In an era where consumer expectations extend beyond product quality or service efficiency, brands are increasingly aligning themselves with social and environmental causes. This is not just a trend but a strategic repositioning of brands in the market. In this article, we will explore the benefits, risks, and best practices of socially and environmentally conscious marketing.

The Rise of Purpose-Driven Branding

The traditional view of branding and rebranding has been revolutionized. Rodríguez-Vilá and Bharadwaj note, “Consumers increasingly expect brands to have not just functional benefits but a social purpose.” This expectation is echoed in the 2017 #BrandsGetReal study, which reveals that 70% of consumers believe it’s important for brands to take a public stand on social and political issues.

Consumer and Investor Consciousness drives Sustainability

Unilever’s Sustainable Living Plan, launched in 2010, aimed to improve well-being, cut environmental impact, and advance livelihoods. By 2018, Unilever reported that its Sustainable Living brands grew 69% faster than the rest of the business, demonstrating the economic viability of integrating sustainability into business models.

A significant shift in consumer behaviour is the increasing awareness of the impact of their choices on the environment. The #BrandsGetReal study showed that 66% of consumers who want brands to take a stand on social issues believe brands can create real change. As A.T. Kearney’s 2019 Consumers@250 report demonstrated, almost 50% of consumers of all ages (70% of respondents aged 18–44 and 62% of those 45 or older) see themselves shifting purchases towards “green” products in the coming year.

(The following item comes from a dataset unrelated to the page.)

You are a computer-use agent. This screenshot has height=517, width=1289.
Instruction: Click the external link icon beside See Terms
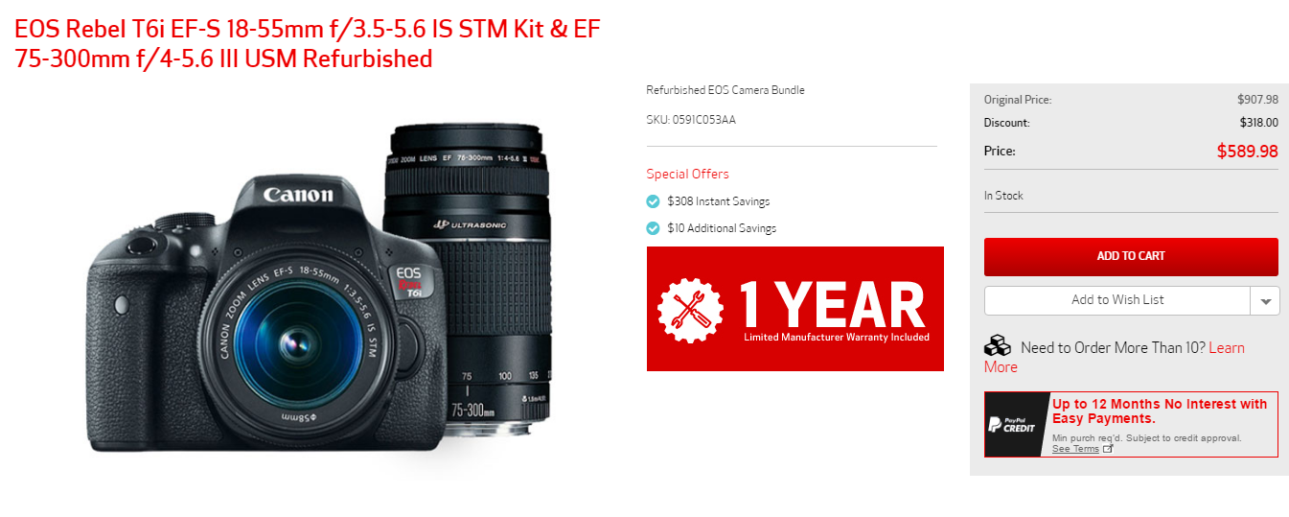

Adopting Environmental, Social, and Governance (ESG) practices not only appeals to consumers but also attracts the right investors. A 2016 Oxford University study found that ‘stock price performance is positively influenced by sustainability practices’.

India alone presents a potential for $1 trillion worth of business opportunities and 72 million job opportunities by 2030 related to sustainable development.

The Double-Edged Sword of Social Purpose

However, adopting a social purpose is not without its challenges. Starbucks’s ‘Race Together’ campaign and SunChips’s biodegradable bag initiative, though well-intentioned, were criticized for their lack of authenticity or practicality. The #BrandsGetReal study also highlights a perception problem, with 53% of consumers believing brands only take a stand for public relations or marketing purposes. It also underscores the complexity of navigating politics in branding. While 55% of consumers say they would boycott brands that support issues contrary to their views, 36% say they’ll purchase more from brands they align with. This highlights the importance of brands understanding their audience and aligning their stances with consumer interests.

Lessons from Leading Brands

Best practices highlight how brands can not only embrace social responsibility but also integrate it into the core of their brand identities.

1. Authentic Commitment to Causes

Brands can demonstrate an authentic commitment to their chosen causes. Patagonia‘s environmental activism, The Body Shop‘s fight against animal testing, and Warby Parker‘s vision care initiatives are not temporary marketing campaigns. They are long-term strategies underlined by values deeply ingrained in each company’s narrative.

2. Aligning with Consumer Values

These brands align closely with their consumers’ values. Today’s consumers seek more than just products or services; they desire an emotional connection and a sense of purpose. Brands that reflect their customers’ beliefs and contribute to a better world create a unique bond, transforming customers into passionate advocates.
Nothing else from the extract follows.